Insider trading represents a crime rooted in unfairness. Investors want to see a return on a particular asset. When investing in the stock market, the “average investor” in Michigan takes a risk. No one knows what direction a stock will travel. However, a person with inside information could make several profitable stock buys, but doing so might break the law.

Insider trading and non-public information

When someone inside a publicly-traded company learns material facts and non-public information and uses the data to purchase or sell stock, the investor may face insider trading charges. So, if someone inside the company knows a serious scandal may soon erupt decides to dump tens of thousands of dollars in stock, that person may face charges.

Not all insider trading is illegal. Securities Exchange Commission (SEC) rules establish parameters when the trading is legal. Anything outside those rules could lead to federal charges. A conviction for insider trading may lead to a maximum prison sentence of 20 years and a $5 million fine.

Defending insider trading

Insider trading accusations may not always result in a conviction or even formal charges. Like all crimes, guilt beyond a reasonable doubt becomes necessary for a conviction. Prosecutors need to put forth credible evidence the defendant had insider knowledge.

Sometimes accusations are dubious, although weak accusations may lead to charges.

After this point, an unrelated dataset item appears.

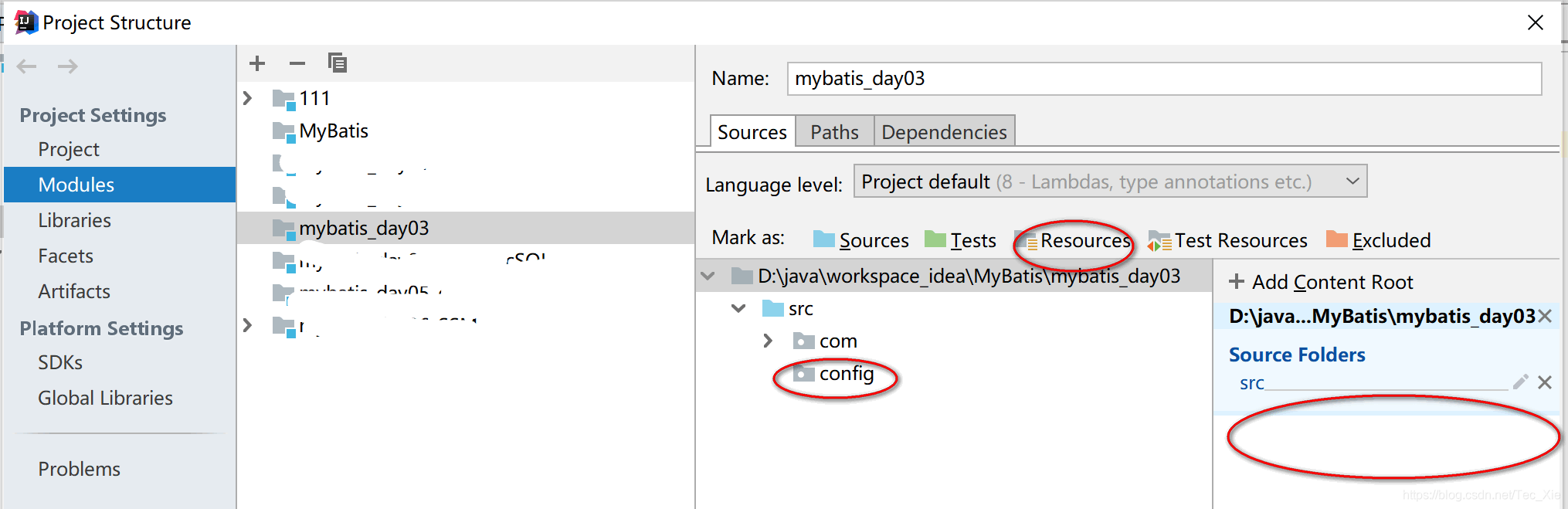Open the Language level dropdown
Screen dimensions: 1568x509
[1352, 181]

Although inside a company, a person might not receive privileged information. The individual makes investment decisions based on generic information. Presenting compelling evidence displaying a legal purchase in court could assist the defense.

Anyone charged with a white collar crime, such as insider trading, could speak with an attorney. A criminal defense attorney might review the case and any evidence to suggest a defense strategy. In some cases, the attorney may negotiate a plea bargain.